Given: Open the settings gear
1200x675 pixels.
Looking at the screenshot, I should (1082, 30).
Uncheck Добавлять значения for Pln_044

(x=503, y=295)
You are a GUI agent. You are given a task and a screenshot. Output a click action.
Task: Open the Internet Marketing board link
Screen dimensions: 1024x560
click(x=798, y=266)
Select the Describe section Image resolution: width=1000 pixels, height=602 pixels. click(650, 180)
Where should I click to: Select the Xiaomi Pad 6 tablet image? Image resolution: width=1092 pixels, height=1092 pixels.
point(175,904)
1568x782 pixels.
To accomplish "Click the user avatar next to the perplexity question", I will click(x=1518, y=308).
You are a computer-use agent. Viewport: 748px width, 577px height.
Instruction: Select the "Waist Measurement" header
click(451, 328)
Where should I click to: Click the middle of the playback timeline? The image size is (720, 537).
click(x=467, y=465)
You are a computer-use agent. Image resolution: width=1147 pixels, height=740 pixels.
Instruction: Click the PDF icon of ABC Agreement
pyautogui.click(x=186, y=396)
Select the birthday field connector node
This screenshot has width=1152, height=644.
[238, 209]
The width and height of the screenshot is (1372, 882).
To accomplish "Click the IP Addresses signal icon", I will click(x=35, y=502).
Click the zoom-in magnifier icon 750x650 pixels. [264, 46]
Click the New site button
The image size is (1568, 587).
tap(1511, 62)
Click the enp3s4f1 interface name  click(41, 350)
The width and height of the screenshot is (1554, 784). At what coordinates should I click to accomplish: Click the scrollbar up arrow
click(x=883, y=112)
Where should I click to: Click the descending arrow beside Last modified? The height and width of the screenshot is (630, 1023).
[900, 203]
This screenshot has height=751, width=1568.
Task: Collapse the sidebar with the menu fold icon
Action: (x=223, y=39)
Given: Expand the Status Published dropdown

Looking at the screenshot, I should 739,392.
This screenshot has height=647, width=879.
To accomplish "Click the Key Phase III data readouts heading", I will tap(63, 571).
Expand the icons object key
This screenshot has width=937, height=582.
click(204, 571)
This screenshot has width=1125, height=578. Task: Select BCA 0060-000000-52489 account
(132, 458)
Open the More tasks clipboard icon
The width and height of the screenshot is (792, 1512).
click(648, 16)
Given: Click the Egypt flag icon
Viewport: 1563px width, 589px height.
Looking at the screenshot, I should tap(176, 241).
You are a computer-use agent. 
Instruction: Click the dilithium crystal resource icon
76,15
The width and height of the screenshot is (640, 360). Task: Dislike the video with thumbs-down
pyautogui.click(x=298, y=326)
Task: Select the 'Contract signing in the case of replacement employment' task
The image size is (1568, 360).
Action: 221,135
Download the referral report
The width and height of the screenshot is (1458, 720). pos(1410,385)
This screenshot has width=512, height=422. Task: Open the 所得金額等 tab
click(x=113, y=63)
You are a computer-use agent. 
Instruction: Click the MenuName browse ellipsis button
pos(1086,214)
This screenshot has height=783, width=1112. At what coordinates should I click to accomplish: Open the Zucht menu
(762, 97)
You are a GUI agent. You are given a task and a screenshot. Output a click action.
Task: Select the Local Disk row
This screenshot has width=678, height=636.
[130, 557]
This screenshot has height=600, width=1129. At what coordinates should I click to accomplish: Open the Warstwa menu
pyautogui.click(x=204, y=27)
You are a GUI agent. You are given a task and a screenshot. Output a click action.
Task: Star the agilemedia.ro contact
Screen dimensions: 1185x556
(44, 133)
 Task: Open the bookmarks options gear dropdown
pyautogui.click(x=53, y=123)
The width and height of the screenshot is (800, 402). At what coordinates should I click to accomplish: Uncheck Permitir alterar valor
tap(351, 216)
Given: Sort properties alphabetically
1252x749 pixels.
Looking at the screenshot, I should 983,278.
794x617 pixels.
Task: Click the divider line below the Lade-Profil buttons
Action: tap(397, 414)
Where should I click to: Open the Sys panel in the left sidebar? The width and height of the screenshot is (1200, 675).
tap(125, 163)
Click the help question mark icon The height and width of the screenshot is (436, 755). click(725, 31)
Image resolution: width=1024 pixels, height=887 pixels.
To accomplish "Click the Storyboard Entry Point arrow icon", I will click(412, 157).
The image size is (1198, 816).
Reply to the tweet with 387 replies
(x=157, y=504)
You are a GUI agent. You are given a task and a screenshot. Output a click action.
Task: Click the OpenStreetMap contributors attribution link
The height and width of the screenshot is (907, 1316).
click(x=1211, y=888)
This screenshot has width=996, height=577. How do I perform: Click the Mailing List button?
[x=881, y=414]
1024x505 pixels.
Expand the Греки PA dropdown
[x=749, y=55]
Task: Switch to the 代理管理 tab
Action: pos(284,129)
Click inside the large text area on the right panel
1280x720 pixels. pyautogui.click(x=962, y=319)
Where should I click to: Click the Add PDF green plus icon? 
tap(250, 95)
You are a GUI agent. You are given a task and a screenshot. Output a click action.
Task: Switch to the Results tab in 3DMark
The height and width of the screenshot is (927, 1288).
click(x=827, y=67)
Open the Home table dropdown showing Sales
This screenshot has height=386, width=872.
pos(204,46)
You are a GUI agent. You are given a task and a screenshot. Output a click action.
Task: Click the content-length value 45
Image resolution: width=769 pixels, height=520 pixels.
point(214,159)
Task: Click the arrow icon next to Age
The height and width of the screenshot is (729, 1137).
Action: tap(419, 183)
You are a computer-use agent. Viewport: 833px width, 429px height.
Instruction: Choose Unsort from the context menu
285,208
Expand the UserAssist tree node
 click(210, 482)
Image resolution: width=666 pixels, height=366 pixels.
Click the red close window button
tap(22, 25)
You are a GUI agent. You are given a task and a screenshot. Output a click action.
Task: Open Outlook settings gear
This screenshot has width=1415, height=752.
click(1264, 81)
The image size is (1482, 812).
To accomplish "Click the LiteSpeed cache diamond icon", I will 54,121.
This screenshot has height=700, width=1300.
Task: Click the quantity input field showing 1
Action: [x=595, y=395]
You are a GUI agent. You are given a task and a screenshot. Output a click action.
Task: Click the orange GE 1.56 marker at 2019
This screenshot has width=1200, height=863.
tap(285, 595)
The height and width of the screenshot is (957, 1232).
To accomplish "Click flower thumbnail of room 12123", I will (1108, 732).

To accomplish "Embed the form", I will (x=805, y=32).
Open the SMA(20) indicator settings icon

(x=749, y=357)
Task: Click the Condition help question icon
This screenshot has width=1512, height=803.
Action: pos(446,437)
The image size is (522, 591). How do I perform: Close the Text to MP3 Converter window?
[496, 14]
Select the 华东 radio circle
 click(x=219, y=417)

☆ ☆ ☆ ☆ ☆ ☆ ☆

* **WORK INSTRUCTION**:
Quote the data in full, keeping each word unchanged.

* **YOUR SOLUTION**:
Given: Open the settings gear
1200x675 pixels.
Looking at the screenshot, I should (1082, 30).
Uncheck Добавлять значения for Pln_044

(x=503, y=295)
You are a GUI agent. You are given a task and a screenshot. Output a click action.
Task: Open the Internet Marketing board link
Screen dimensions: 1024x560
click(x=798, y=266)
Select the Describe section Image resolution: width=1000 pixels, height=602 pixels. click(650, 180)
Where should I click to: Select the Xiaomi Pad 6 tablet image? Image resolution: width=1092 pixels, height=1092 pixels.
point(175,904)
1568x782 pixels.
To accomplish "Click the user avatar next to the perplexity question", I will click(x=1518, y=308).
You are a computer-use agent. Viewport: 748px width, 577px height.
Instruction: Select the "Waist Measurement" header
click(451, 328)
Where should I click to: Click the middle of the playback timeline? The image size is (720, 537).
click(x=467, y=465)
You are a computer-use agent. Image resolution: width=1147 pixels, height=740 pixels.
Instruction: Click the PDF icon of ABC Agreement
pyautogui.click(x=186, y=396)
Select the birthday field connector node
This screenshot has width=1152, height=644.
[238, 209]
The width and height of the screenshot is (1372, 882).
To accomplish "Click the IP Addresses signal icon", I will click(x=35, y=502).
Click the zoom-in magnifier icon 750x650 pixels. [264, 46]
Click the New site button
The image size is (1568, 587).
tap(1511, 62)
Click the enp3s4f1 interface name  click(41, 350)
The width and height of the screenshot is (1554, 784). At what coordinates should I click to accomplish: Click the scrollbar up arrow
click(x=883, y=112)
Where should I click to: Click the descending arrow beside Last modified? The height and width of the screenshot is (630, 1023).
[900, 203]
This screenshot has height=751, width=1568.
Task: Collapse the sidebar with the menu fold icon
Action: (x=223, y=39)
Given: Expand the Status Published dropdown

Looking at the screenshot, I should 739,392.
This screenshot has height=647, width=879.
To accomplish "Click the Key Phase III data readouts heading", I will tap(63, 571).
Expand the icons object key
This screenshot has width=937, height=582.
click(204, 571)
This screenshot has width=1125, height=578. Task: Select BCA 0060-000000-52489 account
(132, 458)
Open the More tasks clipboard icon
The width and height of the screenshot is (792, 1512).
click(648, 16)
Given: Click the Egypt flag icon
Viewport: 1563px width, 589px height.
Looking at the screenshot, I should tap(176, 241).
You are a computer-use agent. 
Instruction: Click the dilithium crystal resource icon
76,15
The width and height of the screenshot is (640, 360). Task: Dislike the video with thumbs-down
pyautogui.click(x=298, y=326)
Task: Select the 'Contract signing in the case of replacement employment' task
The image size is (1568, 360).
Action: 221,135
Download the referral report
The width and height of the screenshot is (1458, 720). pos(1410,385)
This screenshot has width=512, height=422. Task: Open the 所得金額等 tab
click(x=113, y=63)
You are a computer-use agent. 
Instruction: Click the MenuName browse ellipsis button
pos(1086,214)
This screenshot has height=783, width=1112. At what coordinates should I click to accomplish: Open the Zucht menu
(762, 97)
You are a GUI agent. You are given a task and a screenshot. Output a click action.
Task: Select the Local Disk row
This screenshot has width=678, height=636.
[130, 557]
This screenshot has height=600, width=1129. At what coordinates should I click to accomplish: Open the Warstwa menu
pyautogui.click(x=204, y=27)
You are a GUI agent. You are given a task and a screenshot. Output a click action.
Task: Star the agilemedia.ro contact
Screen dimensions: 1185x556
(44, 133)
 Task: Open the bookmarks options gear dropdown
pyautogui.click(x=53, y=123)
The width and height of the screenshot is (800, 402). At what coordinates should I click to accomplish: Uncheck Permitir alterar valor
tap(351, 216)
Given: Sort properties alphabetically
1252x749 pixels.
Looking at the screenshot, I should 983,278.
794x617 pixels.
Task: Click the divider line below the Lade-Profil buttons
Action: tap(397, 414)
Where should I click to: Open the Sys panel in the left sidebar? The width and height of the screenshot is (1200, 675).
tap(125, 163)
Click the help question mark icon The height and width of the screenshot is (436, 755). click(725, 31)
Image resolution: width=1024 pixels, height=887 pixels.
To accomplish "Click the Storyboard Entry Point arrow icon", I will click(412, 157).
The image size is (1198, 816).
Reply to the tweet with 387 replies
(x=157, y=504)
You are a GUI agent. You are given a task and a screenshot. Output a click action.
Task: Click the OpenStreetMap contributors attribution link
The height and width of the screenshot is (907, 1316).
click(x=1211, y=888)
This screenshot has width=996, height=577. How do I perform: Click the Mailing List button?
[x=881, y=414]
1024x505 pixels.
Expand the Греки PA dropdown
[x=749, y=55]
Task: Switch to the 代理管理 tab
Action: pos(284,129)
Click inside the large text area on the right panel
1280x720 pixels. pyautogui.click(x=962, y=319)
Where should I click to: Click the Add PDF green plus icon? 
tap(250, 95)
You are a GUI agent. You are given a task and a screenshot. Output a click action.
Task: Switch to the Results tab in 3DMark
The height and width of the screenshot is (927, 1288).
click(x=827, y=67)
Open the Home table dropdown showing Sales
This screenshot has height=386, width=872.
pos(204,46)
You are a GUI agent. You are given a task and a screenshot. Output a click action.
Task: Click the content-length value 45
Image resolution: width=769 pixels, height=520 pixels.
point(214,159)
Task: Click the arrow icon next to Age
The height and width of the screenshot is (729, 1137).
Action: tap(419, 183)
You are a computer-use agent. Viewport: 833px width, 429px height.
Instruction: Choose Unsort from the context menu
285,208
Expand the UserAssist tree node
 click(210, 482)
Image resolution: width=666 pixels, height=366 pixels.
Click the red close window button
tap(22, 25)
You are a GUI agent. You are given a task and a screenshot. Output a click action.
Task: Open Outlook settings gear
This screenshot has width=1415, height=752.
click(1264, 81)
The image size is (1482, 812).
To accomplish "Click the LiteSpeed cache diamond icon", I will 54,121.
This screenshot has height=700, width=1300.
Task: Click the quantity input field showing 1
Action: [x=595, y=395]
You are a GUI agent. You are given a task and a screenshot. Output a click action.
Task: Click the orange GE 1.56 marker at 2019
This screenshot has width=1200, height=863.
tap(285, 595)
The height and width of the screenshot is (957, 1232).
To accomplish "Click flower thumbnail of room 12123", I will (1108, 732).

To accomplish "Embed the form", I will (x=805, y=32).
Open the SMA(20) indicator settings icon

(x=749, y=357)
Task: Click the Condition help question icon
This screenshot has width=1512, height=803.
Action: pos(446,437)
The image size is (522, 591). How do I perform: Close the Text to MP3 Converter window?
[496, 14]
Select the 华东 radio circle
 click(x=219, y=417)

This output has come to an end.